Start of DATA EXTRACT
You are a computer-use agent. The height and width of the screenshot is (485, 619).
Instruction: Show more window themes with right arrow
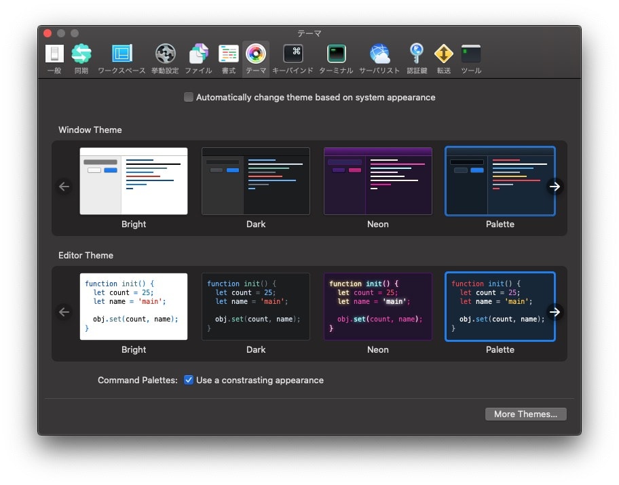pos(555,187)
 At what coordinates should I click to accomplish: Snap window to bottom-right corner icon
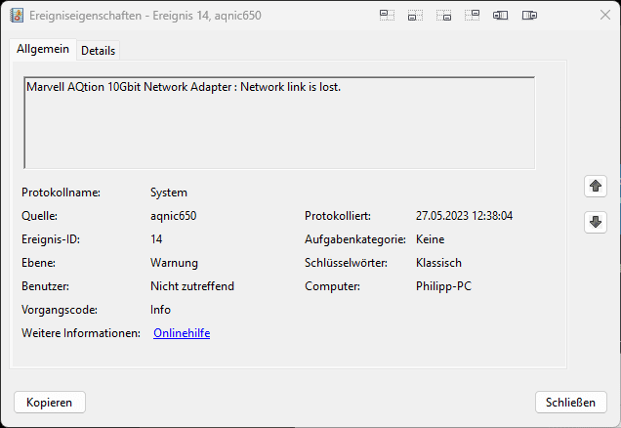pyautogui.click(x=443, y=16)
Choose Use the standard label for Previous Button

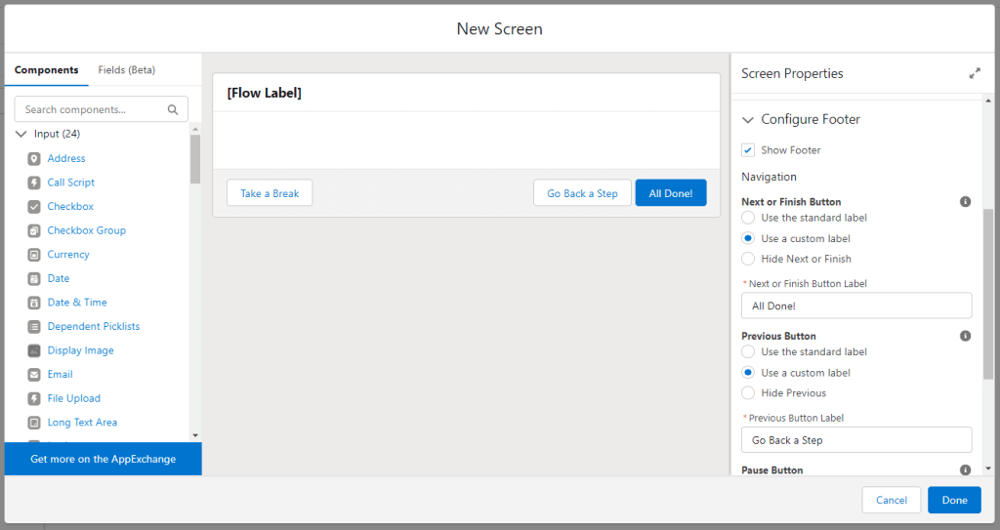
End of DATA EXTRACT
Start of DATA EXTRACT
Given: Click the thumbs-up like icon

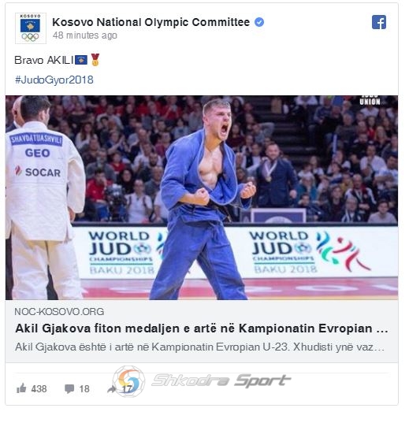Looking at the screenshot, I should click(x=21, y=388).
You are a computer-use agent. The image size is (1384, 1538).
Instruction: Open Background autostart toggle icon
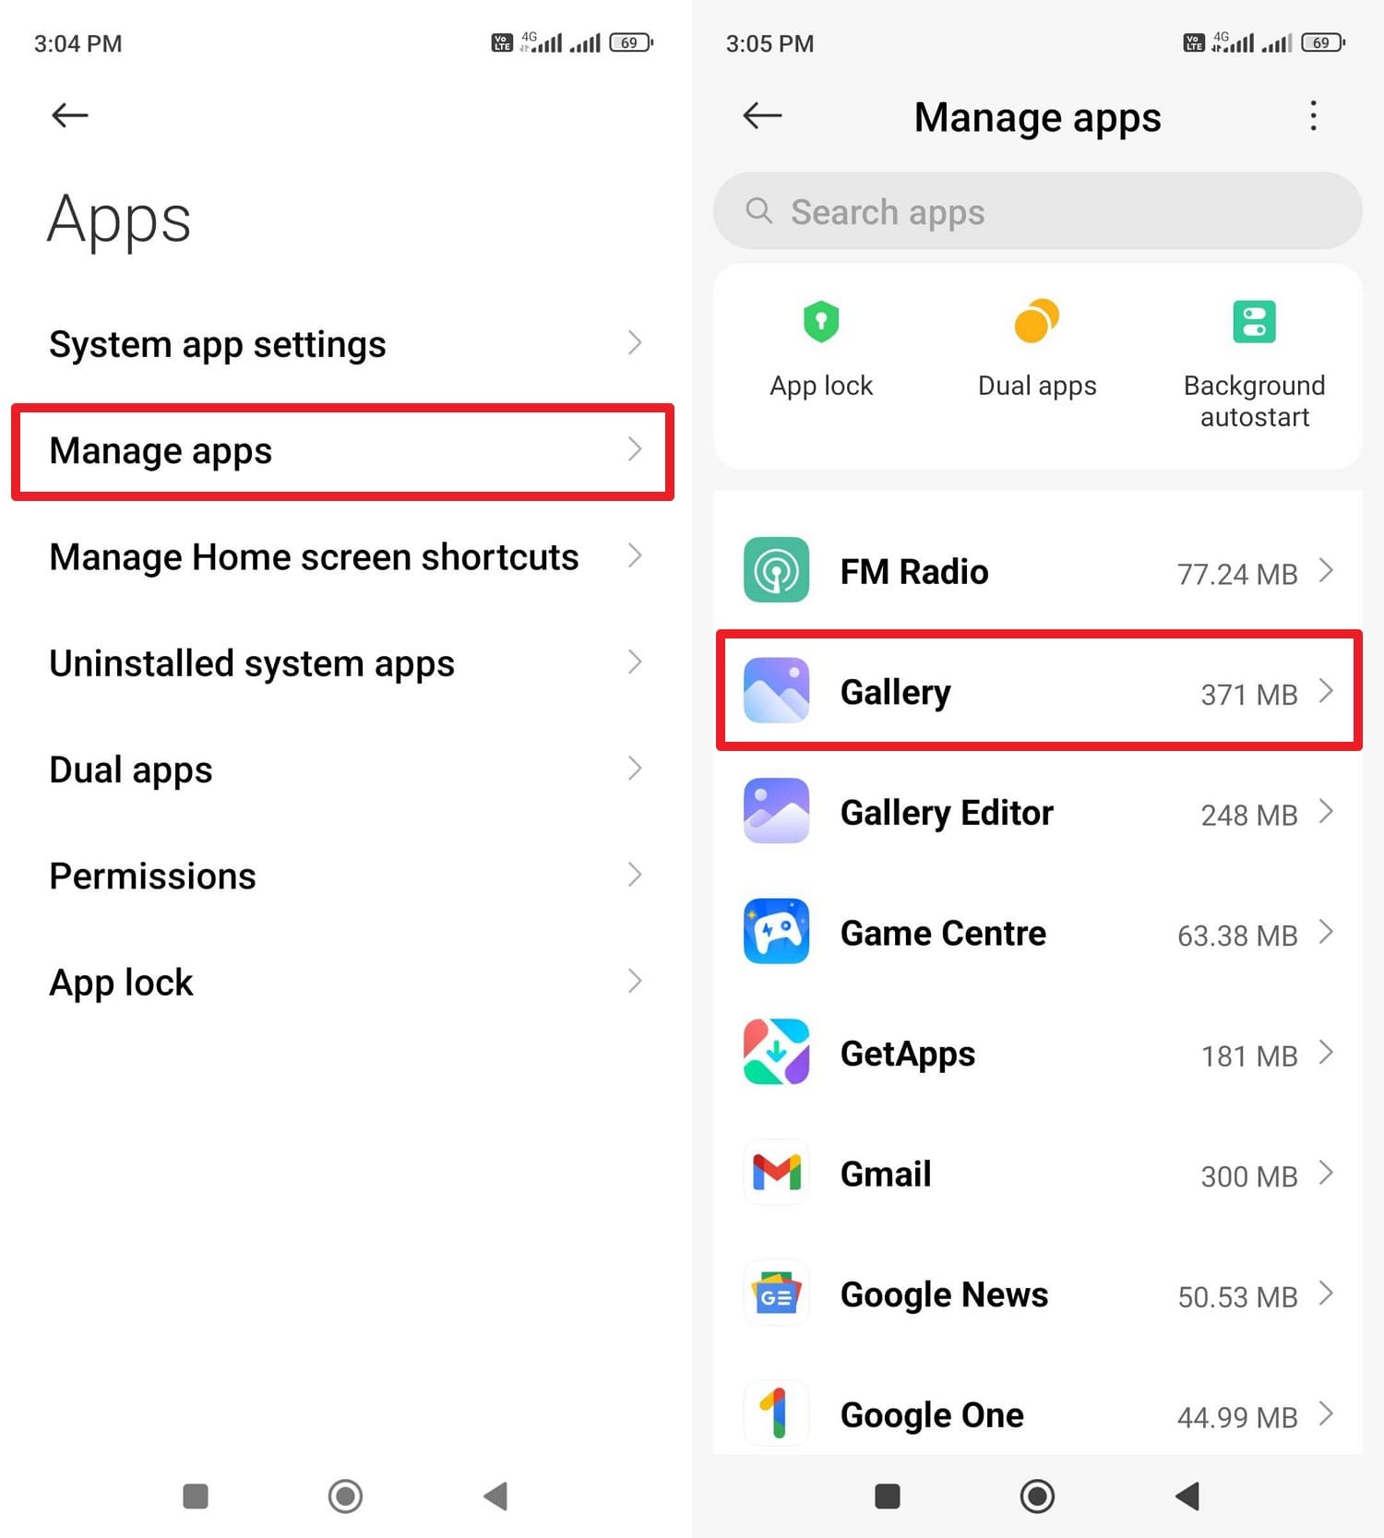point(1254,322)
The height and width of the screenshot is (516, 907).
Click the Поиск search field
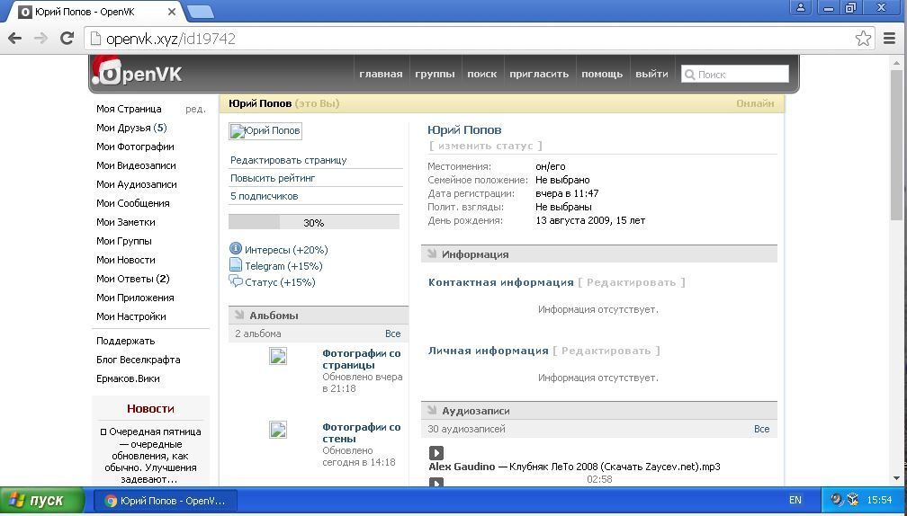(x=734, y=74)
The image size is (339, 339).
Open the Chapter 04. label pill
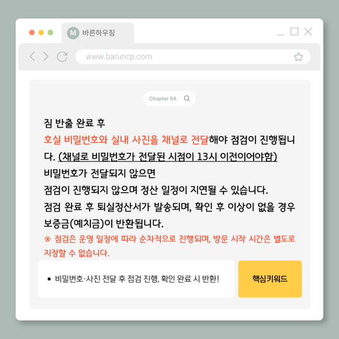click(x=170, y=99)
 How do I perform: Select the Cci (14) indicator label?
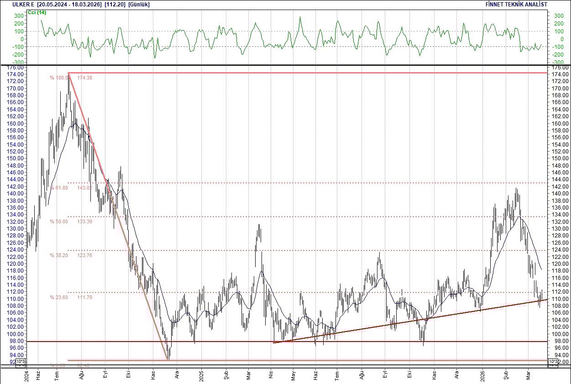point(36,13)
End of DATA EXTRACT
--- WHAT IS BEING ASKED ---
Which of the lines above carry the string "image"? Copy every one.

--- SOLUTION TO THE EXERCISE ---
You are a computer-use agent. The image size is (1384, 1538).
The image size is (339, 339).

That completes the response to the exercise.